LONDON—A dearth of European portfolios on the market is forcing private equity—increasingly desirable of finding a home at the midpoint of the cycle—to shift the gaze to single assets. Stiff competition has followed that pursuit, said a panel of equity experts speaking at a roundtable session called “The money hall: A focus on investors (private equity)” during the 2014 Hotel Investment Conference Europe, known as Hot.E.
The return of liquidity has made for even faster currents in the acquisition waters, which in turn is driving pricing.
Jean-Philippe Chomette, founder and CEO of the Algonquin Group, said his group maneuvered around the equity entanglement by keeping beneath the radar.
“We’re a smaller player, only recently investing outside of France, and we choose to remain under the €20-million ($25-million) barrier, while everyone else focuses on the $100-million-plus mark,” he said.
Other panelists also had definite modus operandi.
“We always think of franchising, unless an asset is very specific, in which case we’d prefer to own but not manage. We use equity to cover the range, and we like to add value in the middle of the transaction cycle,” said Jochen Schaefer-Suren, partner, head of hotels and leisure division, Internos Global Investors.
Coley J. Brenan, principal of KSL Capital Partners, only has second-place ribbons to show for his efforts during the past 18 months, he said.
“The deals on my desk simply have not penciled. I need them to drive cash flow,” he added.
Over there, overvalued and overpriced
Competition inevitably leads to higher prices and potentially less value. Companies need to bring a heightened degree of single-mindedness to single assets, panelists said.

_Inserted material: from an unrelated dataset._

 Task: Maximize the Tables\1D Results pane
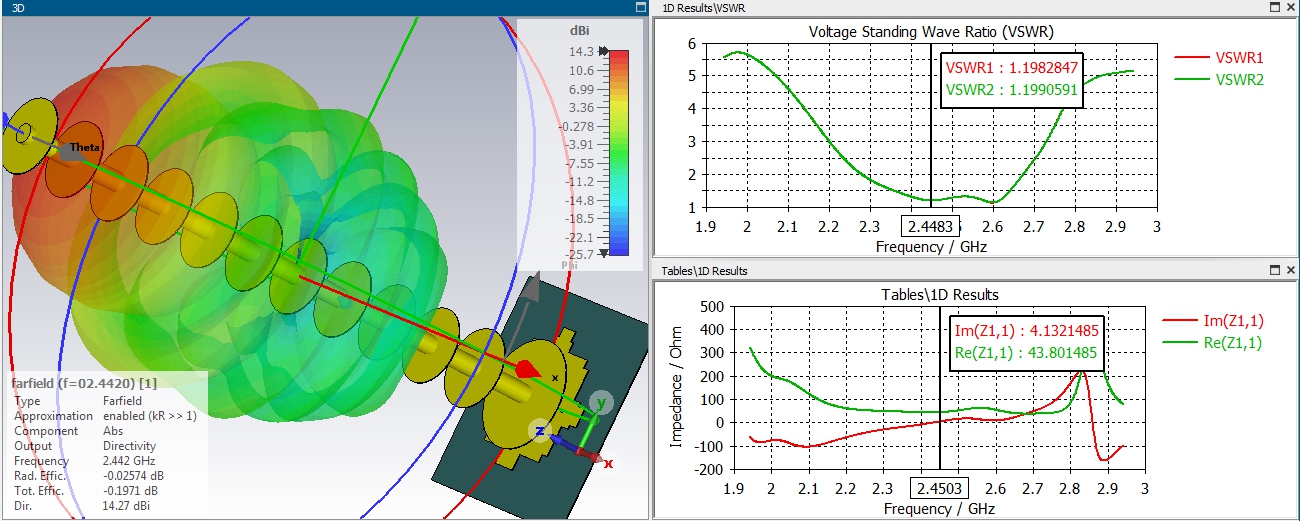1275,270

Chomette sees mezzanine debt as the most overvalued piece of the equation right now. Gabriel Petersen, Blackstone Group’s managing director of real estate, said he’d seen interest rates for mezz debt coming down to approximately 10%.
“It should be, in my opinion, 8% to 9%. I’d personally rather add in a little more equity, as long as the banks do not revert to the crazy 80% loan-to-value ratios. It’s also sensible to form segregated pools of capital to avoid intra-company conflicts of interest,” Chomette added.

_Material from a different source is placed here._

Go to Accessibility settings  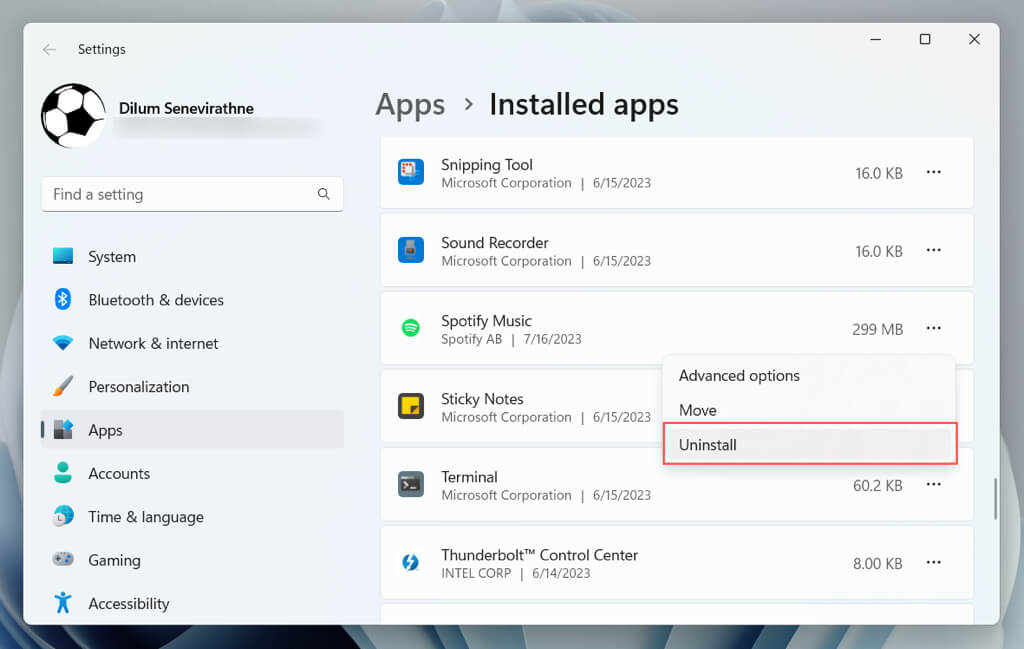tap(128, 604)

Panelists complained about Europe’s overpriced core hotel market and said it is not too early to think about exiting certain interests. Pension money is, they added, thinking about exiting markets such as Germany and heading south to, say, Spain. Competition awaits there as well, however, often from well-connected, local investment communities.

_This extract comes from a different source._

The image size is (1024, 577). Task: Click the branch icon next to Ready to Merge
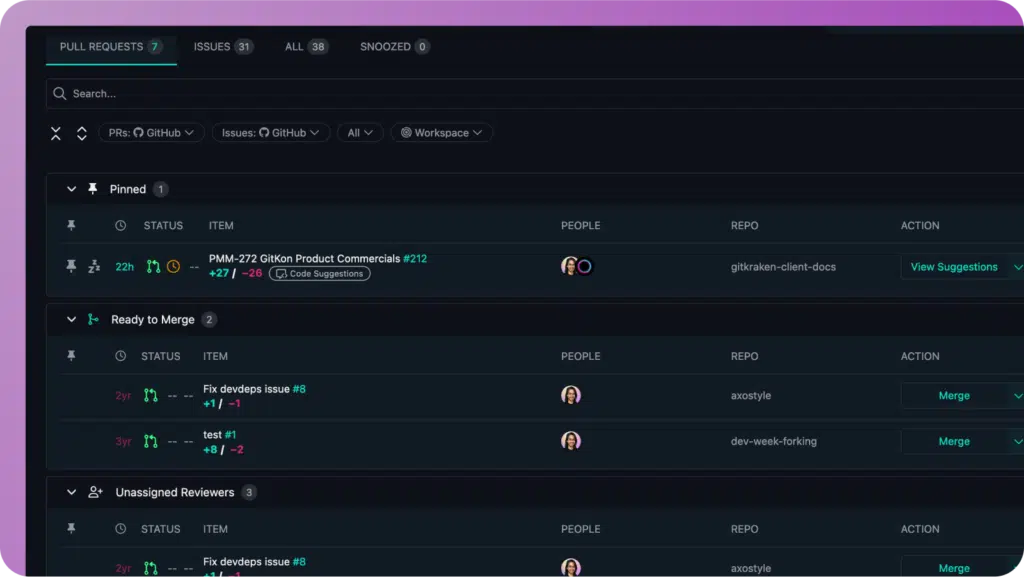93,319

“There is no new wisdom that can encapsulate all of Spain,” said Mark Rajbenbach, panel moderator and associate, real estate, at Paul Hastings LLP.
“From a macro perspective, you would say, it’s the bottom for Spain and Italy, but very little has come out. Hotels still are cash-flowing, so owners continue to kick the can down the road. Only some were successful getting into the debt stock,” Petersen said.
“Germany is a little like the Loch Ness Monster. You think (a sellers’ market) is there, but it is not. Germany will be interesting when other European markets regard leases as only one part of the overall market,” Chomette added.
“Germany is not a private equity market, though,” Schaefer-Suren said. “It’s a Steady Eddy.”
“Much like the Germans themselves,” Petersen added.
Equity’s future bed
Despite Europe’s mixed bag of differing business models and varying brand penetration, the market appears positive—but a landscape requiring careful analysis market to market, panelists agreed.
“As with most (companies), we’re underwriting successful exits. The best solution is for more people to be buying in Europe, as we have a lot to sell,” Petersen said.
“There is no doubt that the market is getting frothy. If in the next 12 months, single-asset prices rise 20%, then definitely I am selling up and heading to the beach. We are not seeing the prices we saw in 2006, when the industry was doing absolutely nothing,” Chomette said.
Potential storm surges still exist in Europe. Chomette argued that inflation would help the industry tremendously, although an awful scenario would be for interest rates to be high but deflation low.